### Task goal:
Set down, exactly as they stand, the lines from the one containing "Where should I click to: Open" through the last line of the records below, leaving every picture out.

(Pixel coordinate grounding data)
◇ ◇ ◇ ◇ ◇

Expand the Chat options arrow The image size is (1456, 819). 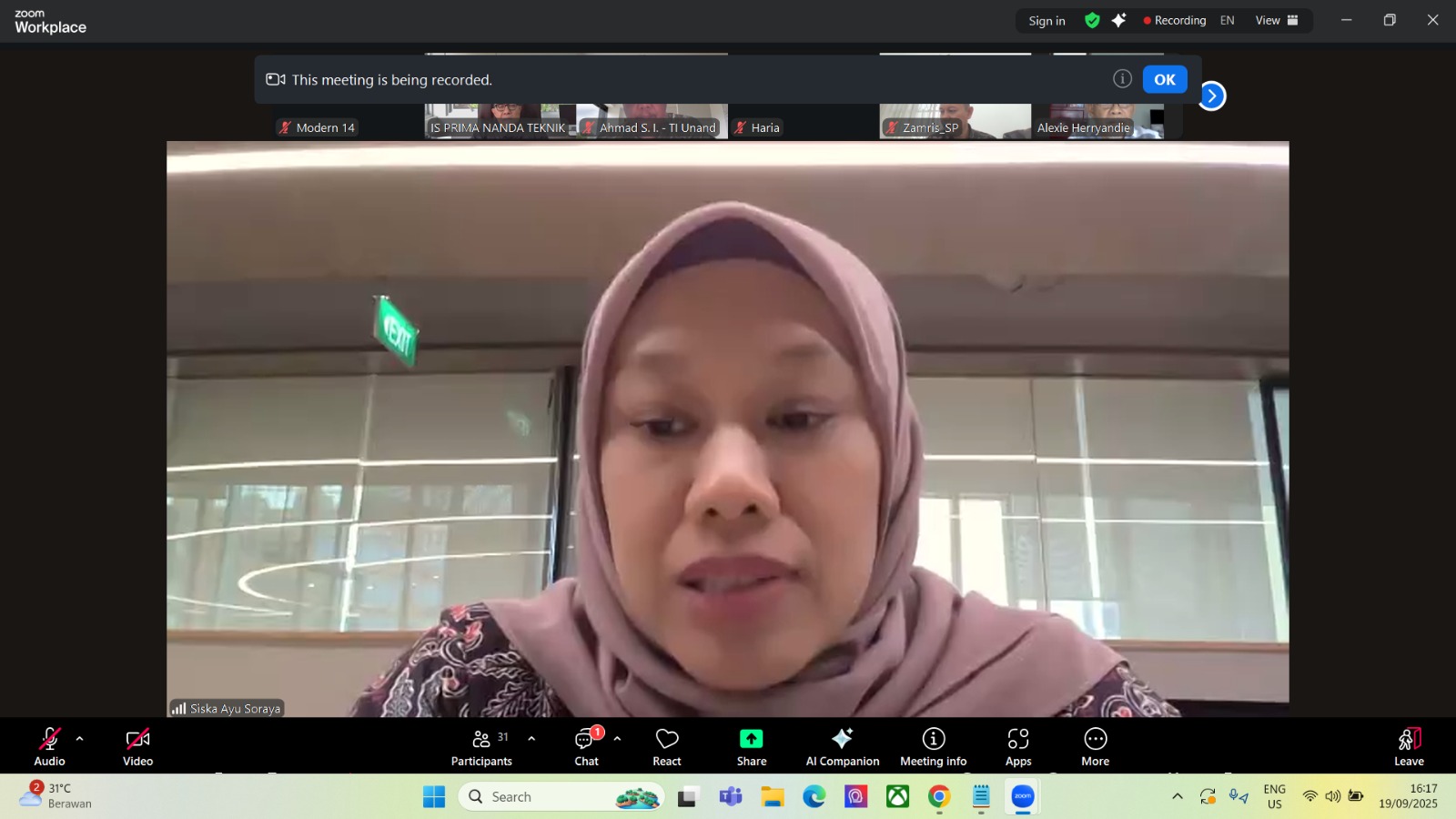click(x=617, y=739)

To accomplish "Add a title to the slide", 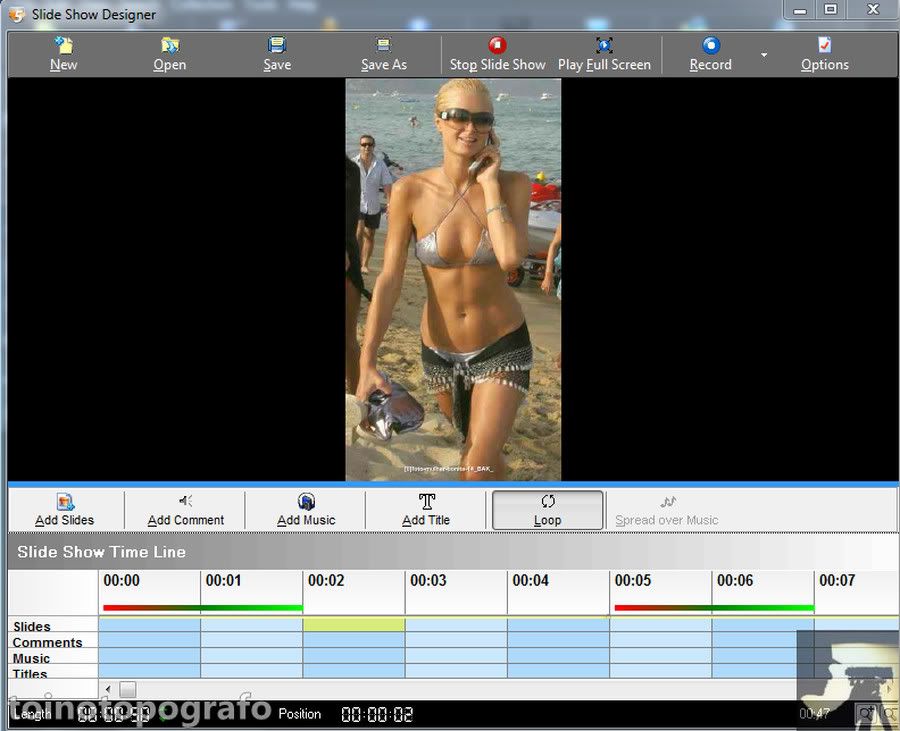I will pos(426,510).
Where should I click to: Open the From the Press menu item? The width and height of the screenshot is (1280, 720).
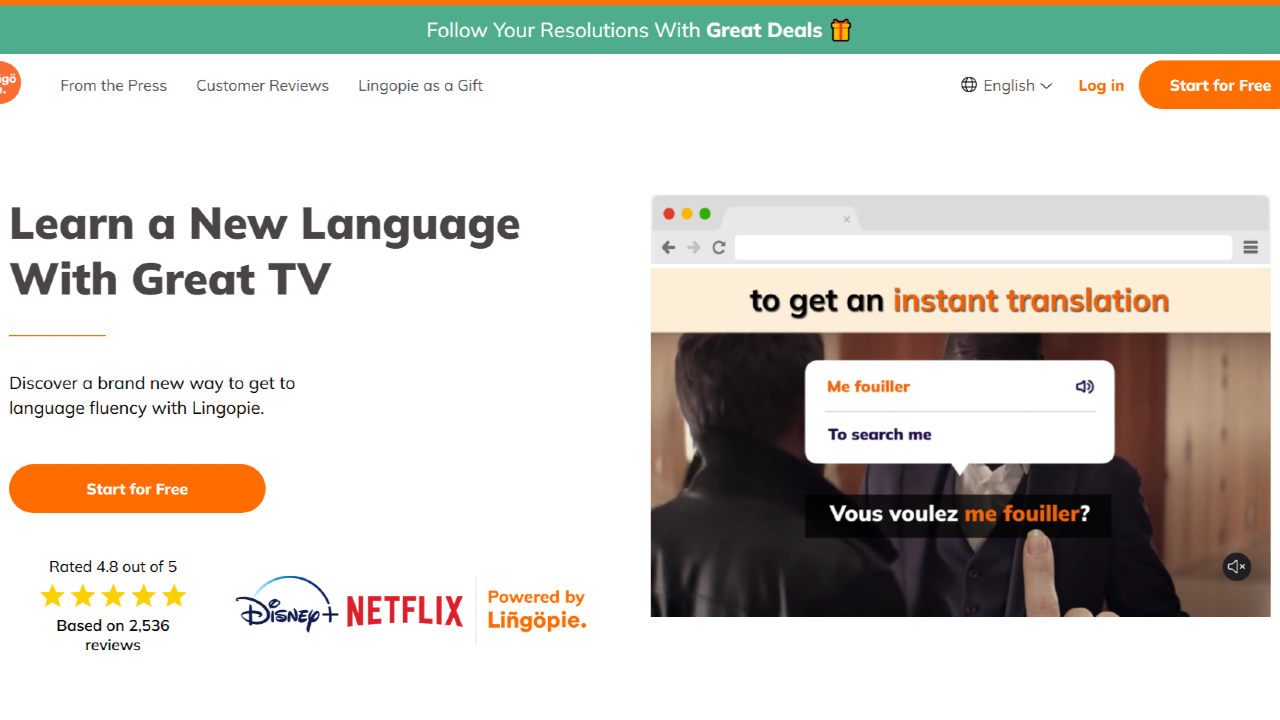pos(113,86)
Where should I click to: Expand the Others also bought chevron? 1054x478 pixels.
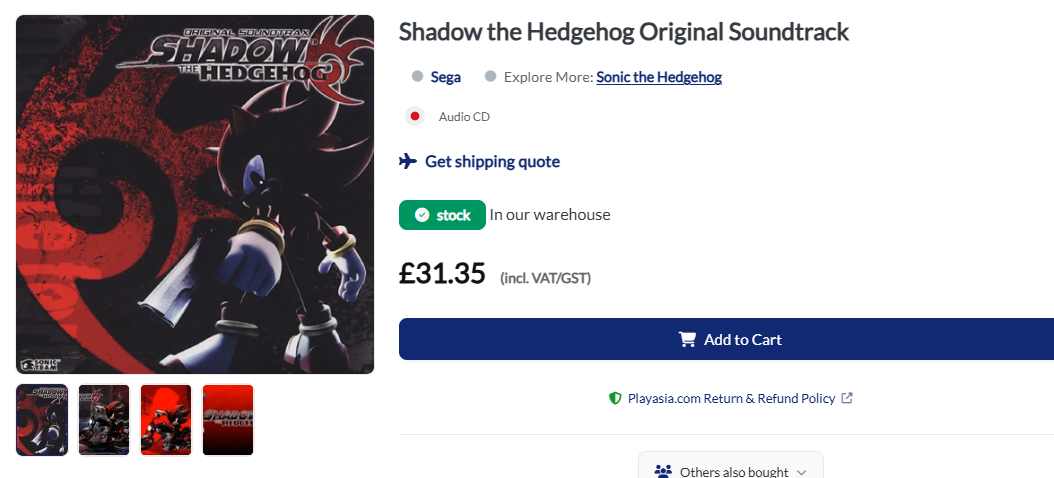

◇ ◇ ◇ ◇ ◇

### Reply:
Where should I click to: Open the From the Press menu item? The width and height of the screenshot is (1280, 720).
pos(113,86)
Where should I click to: Expand the Others also bought chevron? 1054x478 pixels.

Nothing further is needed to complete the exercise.